Last week, you may have heard CVS Caremark sent out medical information letters to health care plan members which included names, prescription drug(s), and respective medical condition(s) the drugs are used for.
You also must have heard they sent it out to the wrong members. Oops!
According to a Boston.com report, the Rhode Island-based chain sent the letters to Tufts Health Care members – when really, they should have gone to customers enrolled in supplemental Medicare plans managed by Tufts.
CVS referred to the mistake as a “programming error” that occurred in Late Jan. – early Feb., and has since asked recipients to return the letters or “confirm they were destroyed.” They have apologized for the incident and maintain their customers’ personal security is their highest priority, but won’t comment further.
What do you mean the organization won’t comment further? How about assuring customers and the public their systems are safe? It’s terrific that no account numbers or other pertinent identity information was included in this booboo. But, if simple letters as these can fall into the wrong hands, why can’t more “secure” information do the same?

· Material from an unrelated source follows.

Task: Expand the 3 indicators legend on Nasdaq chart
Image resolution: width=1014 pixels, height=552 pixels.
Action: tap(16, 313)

I’m sure intended recipients have asked these same questions, and have received some sort of answer from the chain. But, why no response to the public about the intentions/steps CVS Caremark is taking to improve security so this won’t happen again?
In closing, we appear to live in an era where personal information – despite security precautions – seems easily accessible (view Mastercard/Visa “Oopsie” moment here) to others. The question is: What can we do as consumers to better protect ourselves, if the businesses we trust can’t seem too?
Thoughts? Share them with me below!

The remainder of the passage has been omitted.